SpicyLemonZest 3 hours ago||||
I guess I'm not sure what's dubious here. The article says they're circumventing "democratic control bodies", but I don't know what that means (perhaps it's a more common phrase in German?), and it sounds like the European Parliament can still vote to reject Chat Control if they don't want it. The article strongly implies there's something dubious going on here, but to me what would be dubious is a procedure that prevents the parliament from voting on Chat Control.
flumpcakes 2 hours ago||
Perhaps the article is biased.

The simple fact is that a law that existed since 2011 and expired in April is now back in effect. So we are back where we were on February.

I don't remember moving from an anti-democratic hell scape to serene democratic beauty back in April so it's probably a nothing-burger.

I often see news articles that trade on the fact the general populace aren't professional bureaucrats and so frame anything happening in unpopular ways.

theodric 2 hours ago||||
They hold all the cards, and have means - above-board or questionable, but effective nonetheless - to enact their will.

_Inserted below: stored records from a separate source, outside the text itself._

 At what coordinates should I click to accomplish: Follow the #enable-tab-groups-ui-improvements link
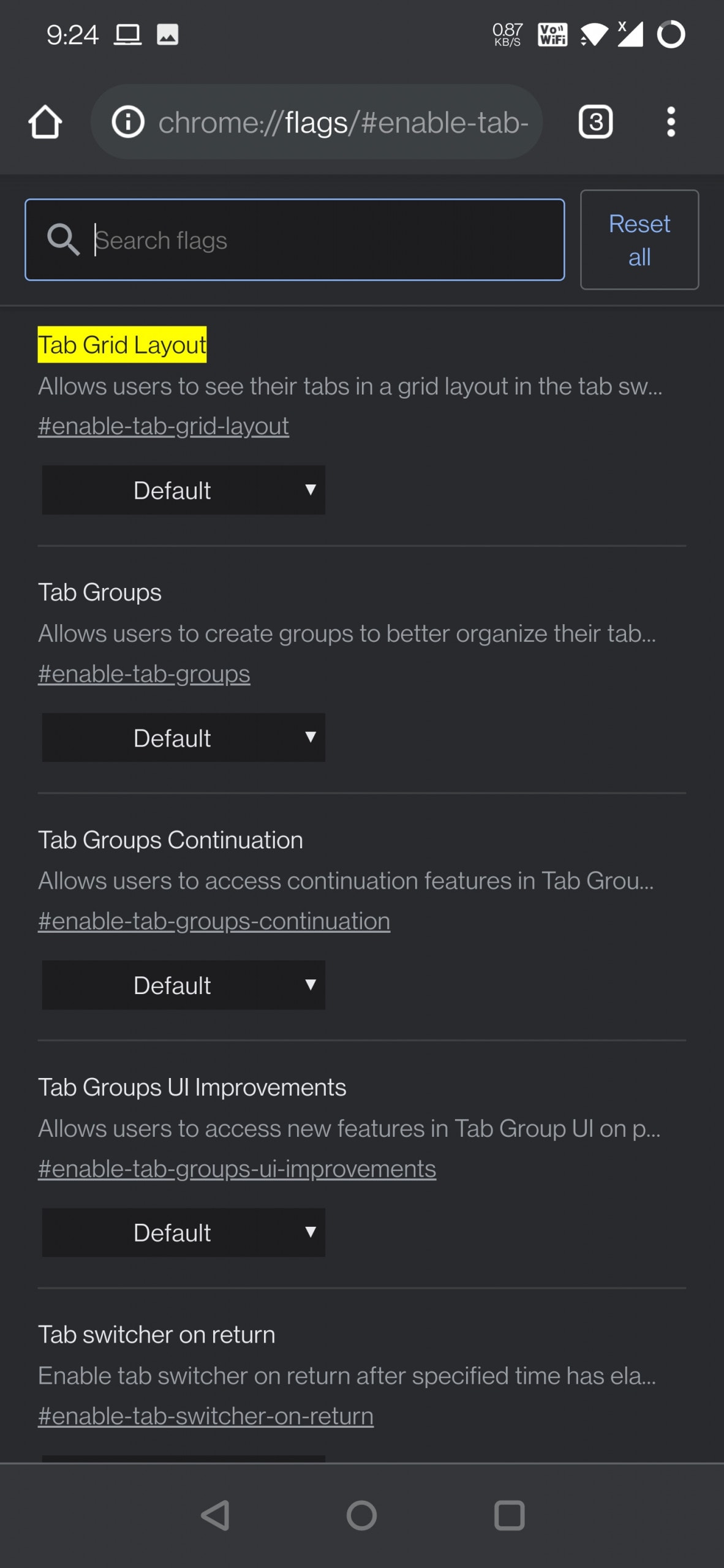[x=237, y=1168]
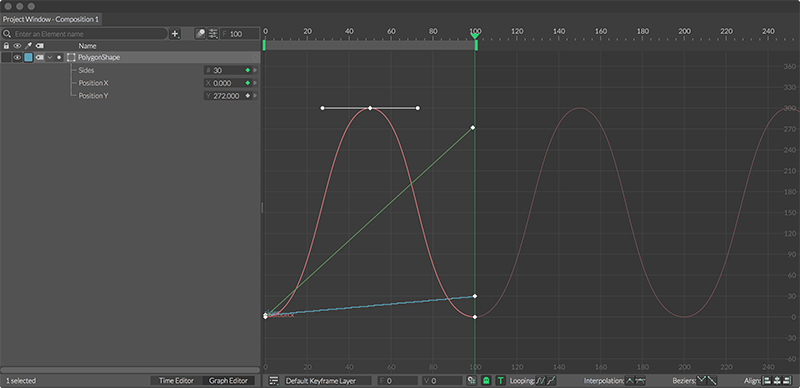800x388 pixels.
Task: Toggle the Sides green keyframe diamond
Action: click(x=248, y=70)
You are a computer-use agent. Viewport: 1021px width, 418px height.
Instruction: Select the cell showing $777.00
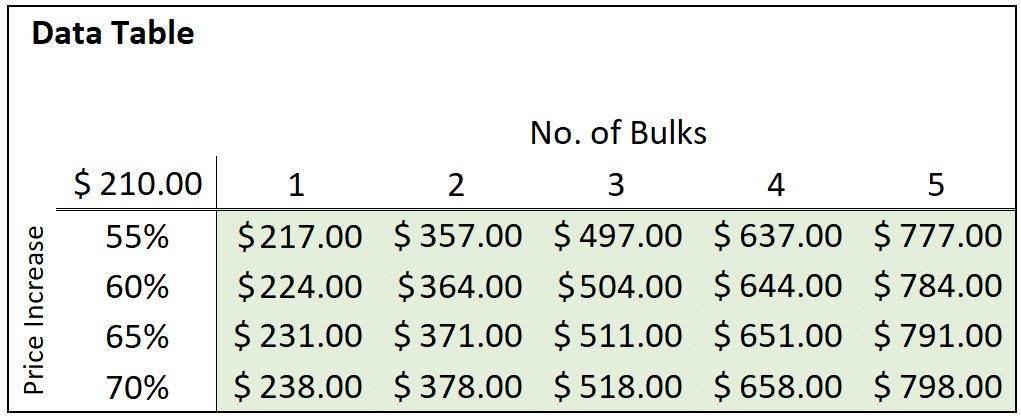point(938,237)
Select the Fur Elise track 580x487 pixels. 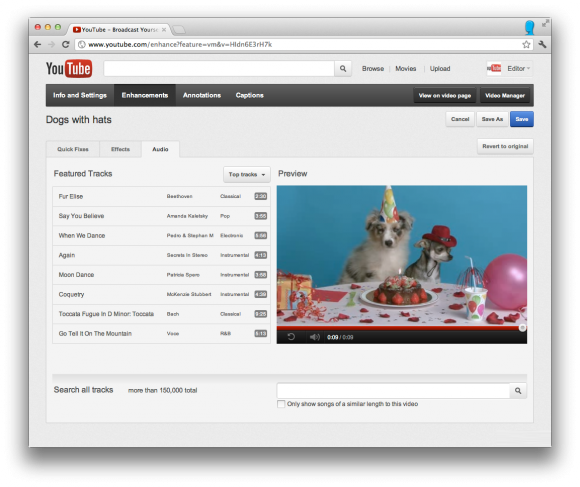[161, 196]
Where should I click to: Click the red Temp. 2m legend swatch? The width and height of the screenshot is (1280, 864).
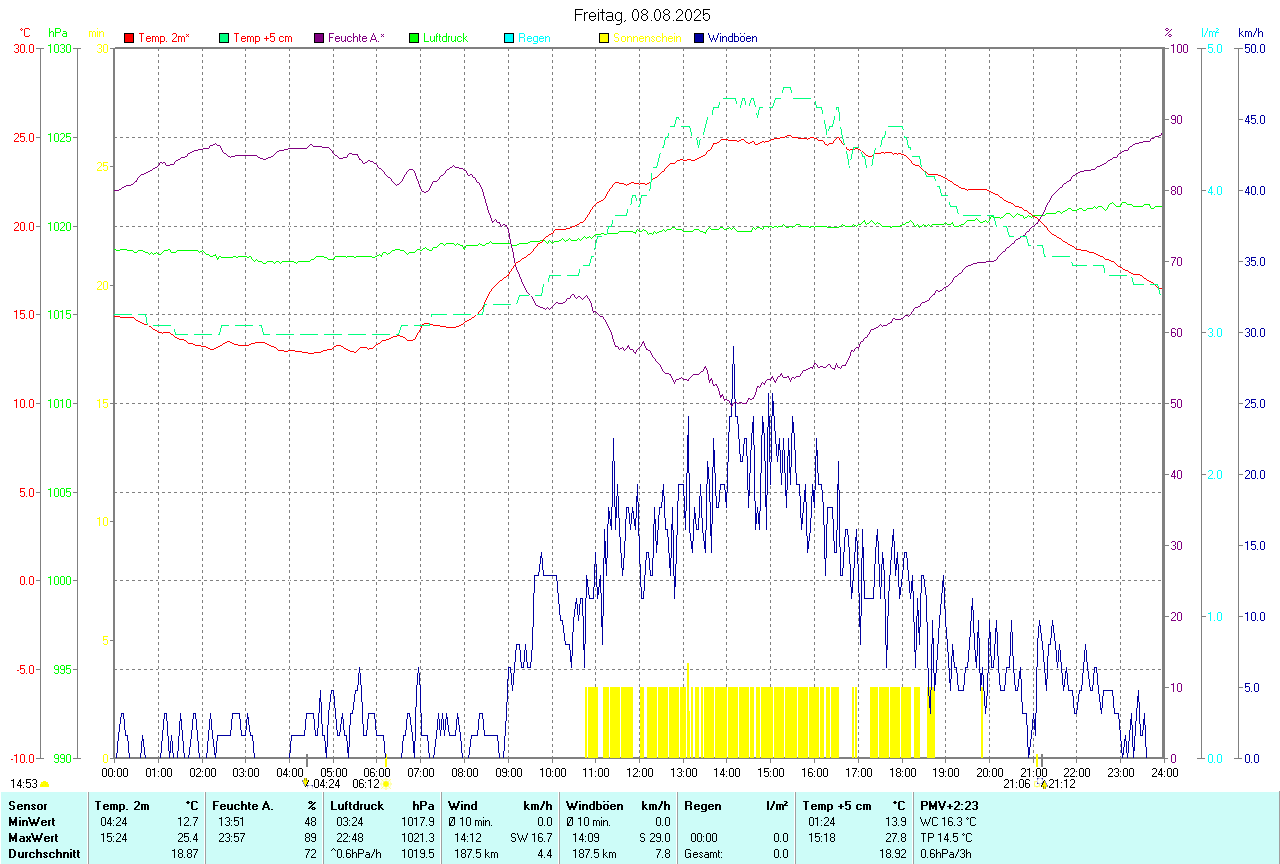click(129, 38)
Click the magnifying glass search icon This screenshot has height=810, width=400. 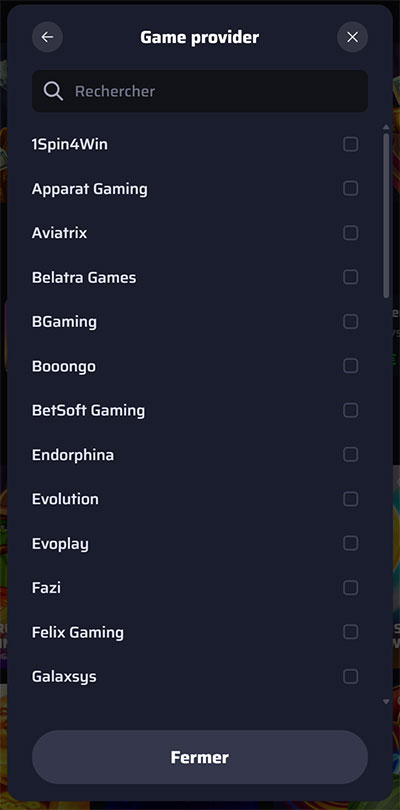[x=53, y=91]
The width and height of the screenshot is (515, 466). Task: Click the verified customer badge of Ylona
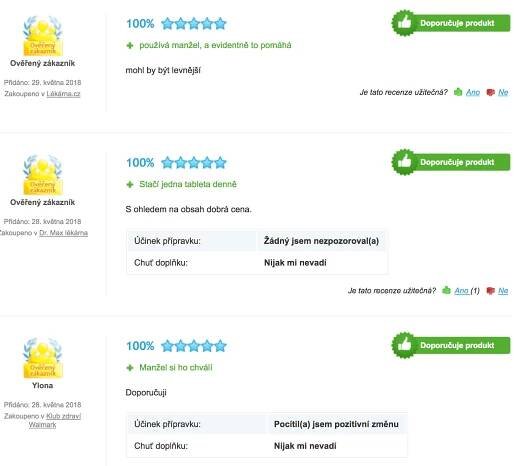point(43,358)
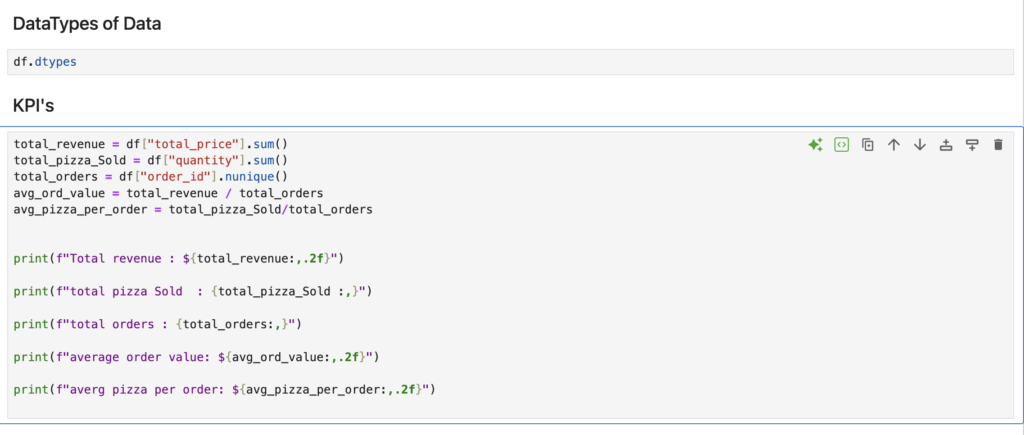1024x435 pixels.
Task: Insert a cell below this one
Action: coord(971,145)
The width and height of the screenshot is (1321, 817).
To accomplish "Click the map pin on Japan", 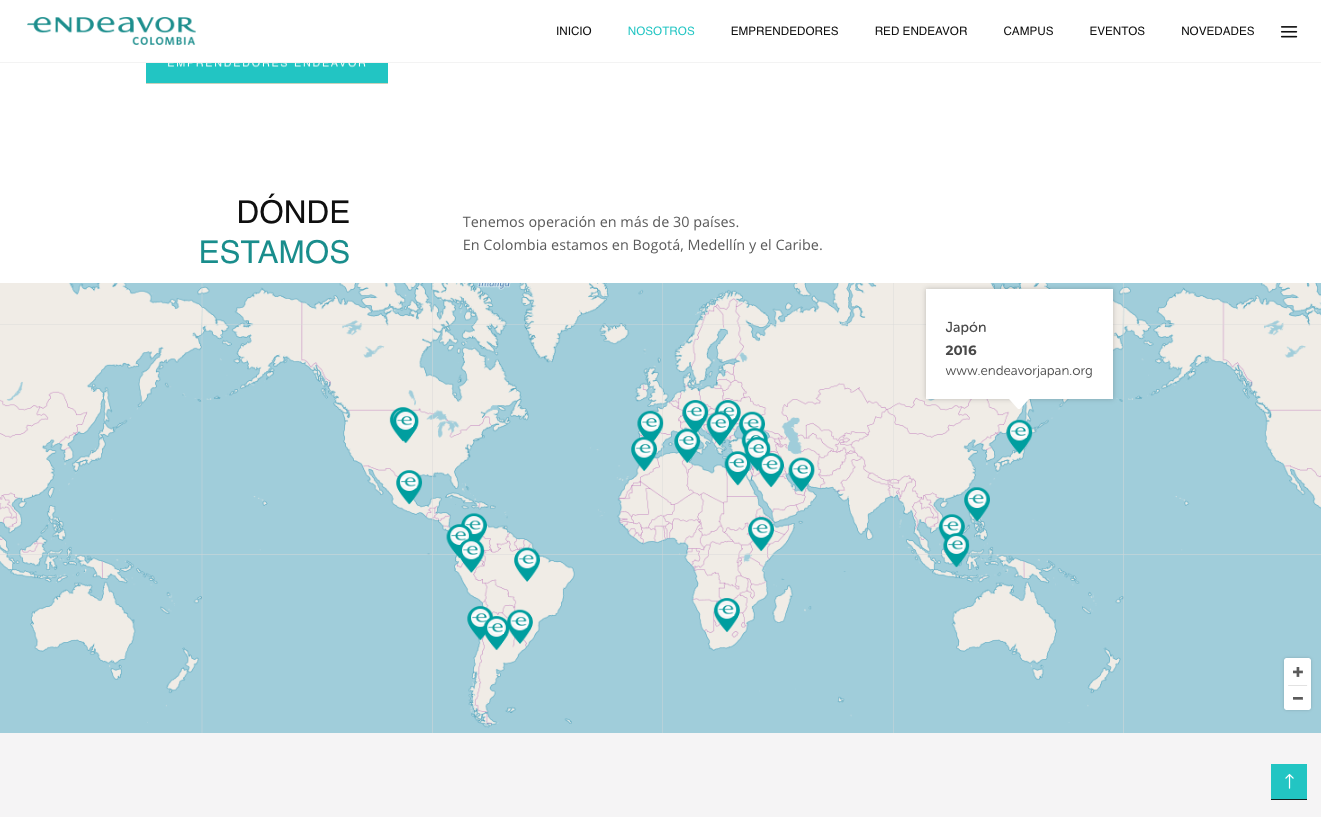I will tap(1019, 434).
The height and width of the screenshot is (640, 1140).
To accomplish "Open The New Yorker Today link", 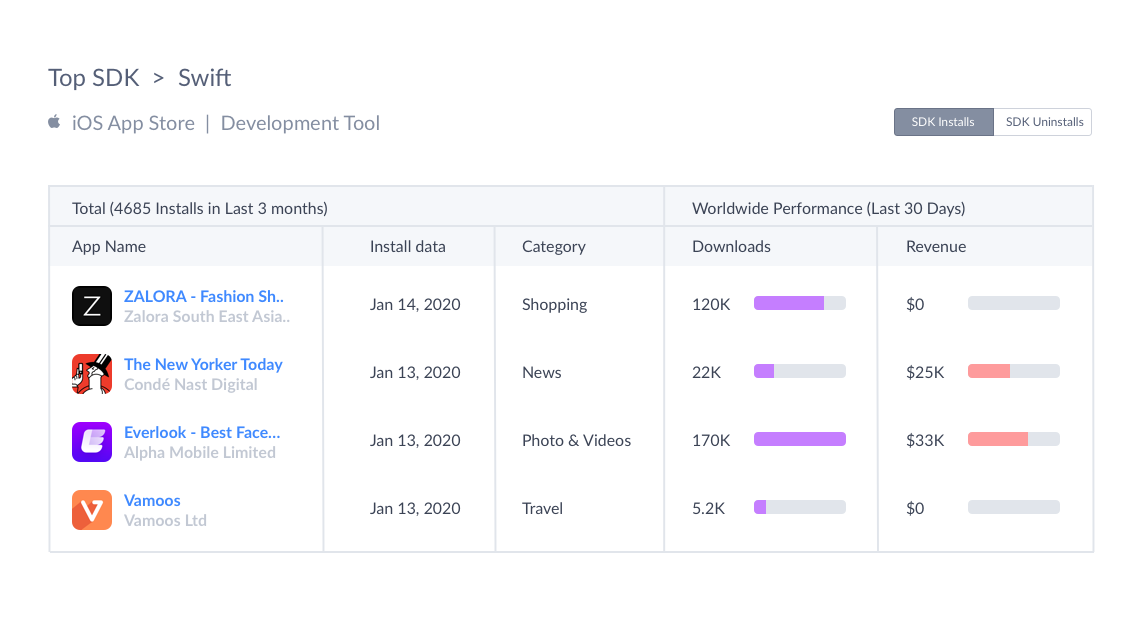I will click(x=203, y=364).
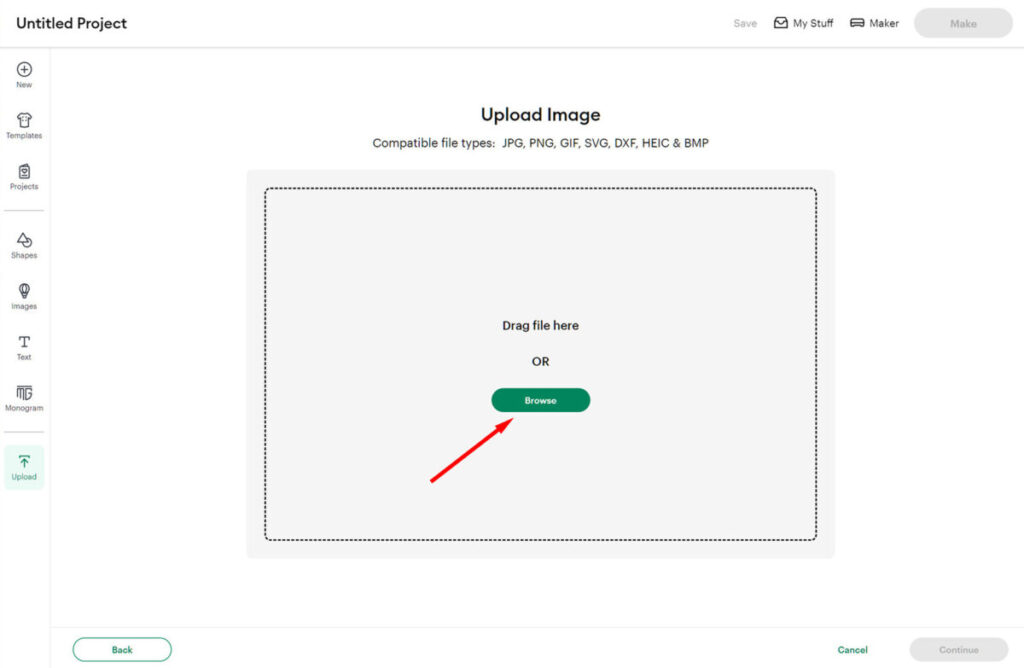1024x668 pixels.
Task: Select the Text tool
Action: (24, 343)
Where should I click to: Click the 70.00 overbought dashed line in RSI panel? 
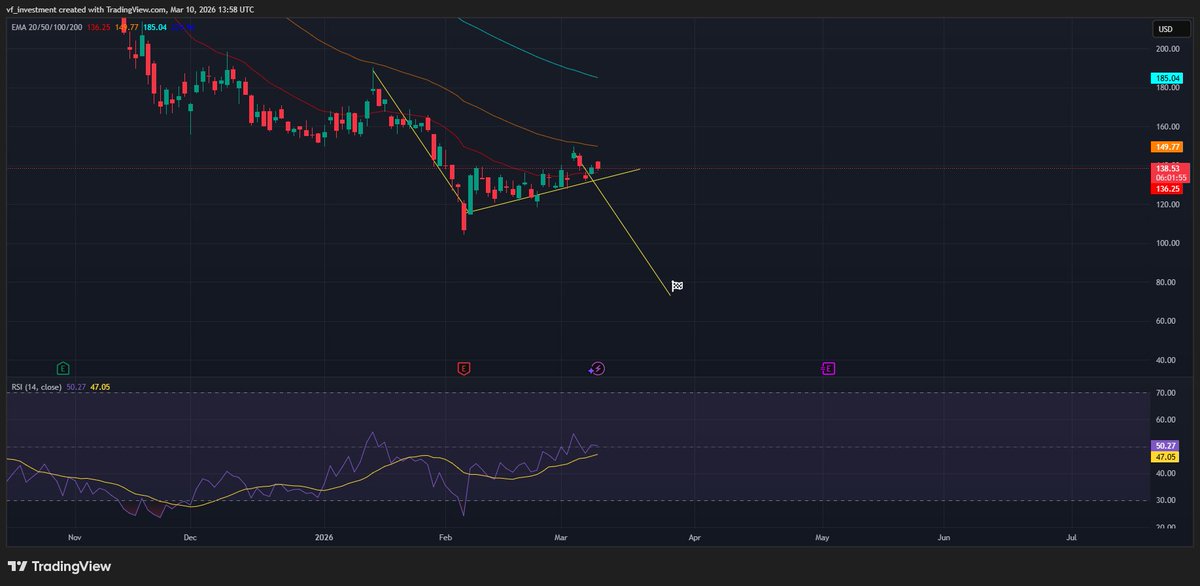(600, 393)
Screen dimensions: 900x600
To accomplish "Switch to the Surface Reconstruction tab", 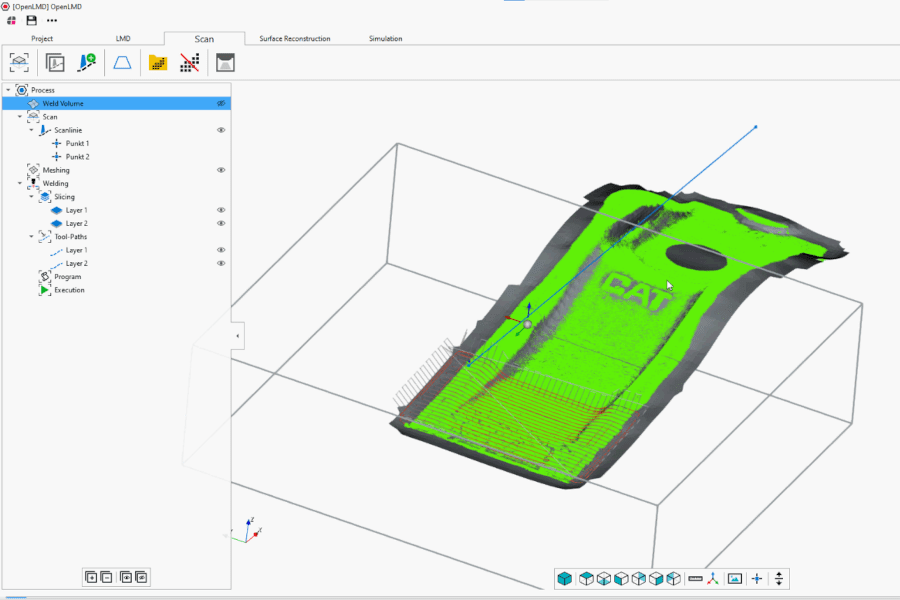I will point(294,39).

Do you remember the Treaty of Lisbon referendumS, plural? Just keep asking the question until the plebs answer correctly.
stavros 3 hours ago||
We have been enjoying a succulent Chinese meal.
Lio 2 hours ago||
Yeah and Peter Hummelgaard is about to touch you on the penis.

> "We must break with the totally erroneous perception that it is everyone's civil liberty to communicate on encrypted messaging services,"

What an arsehole.

https://www.msn.com/en-us/politics/government/danish-justice...

sph 1 hour ago|||
What is it with Danish Social Democrats and wanting to enact mass surveillance at any cost?
Ray20 55 minutes ago||
Isn't this natural for any "Social" ideologies? They imply a system of centralized redistribution, which implies a powerful repressive apparatus and an omnipresent surveillance system.
lioeters 1 minute ago||
Who do you think is forcing this repressive surveillance system globally? The commies? The people?
mdp2021 2 hours ago|||
Does that ###, which seems to have the most simplistic ideas about the world, also have arguments to defend its position?

I mean: has it ever heard, for example about the 2nd Amendment to the USA constitution, arguing that people must be able to defend from governments themselves?

Is it not aware that data is not accessed "just by the good guys"? ?!

sunshine-o 4 hours ago||
At that point it has become clear to most Europe is not a democracy anymore. It has lost any legitimacy.
cbg0 1 hour ago||
Talk about overreacting.
rixed 3 hours ago||
At the end of the day, regimes do not depend on legitimacy but on force.
superkuh 4 hours ago||
The same as every other fascist control measure. Voted down. Voted down. Voted down. Then forced through through some obscure mechanism bypassing the will of the people and becoming law forever.
flumpcakes 2 hours ago|
> Then forced through through some obscure mechanism bypassing

It was extending a recently expired law that has existed since 2011.

I don't think your comment is reflecting on what has actually happened. "Chat Control" as people know it has not passed into law.

vb-8448 5 hours ago|
> Although the Council emphasizes that the *scans will be limited to the absolutely necessary extent* and that no general, indiscriminate surveillance will take place

I'm 100% sure that this is the case and about the good intentions of the proposers.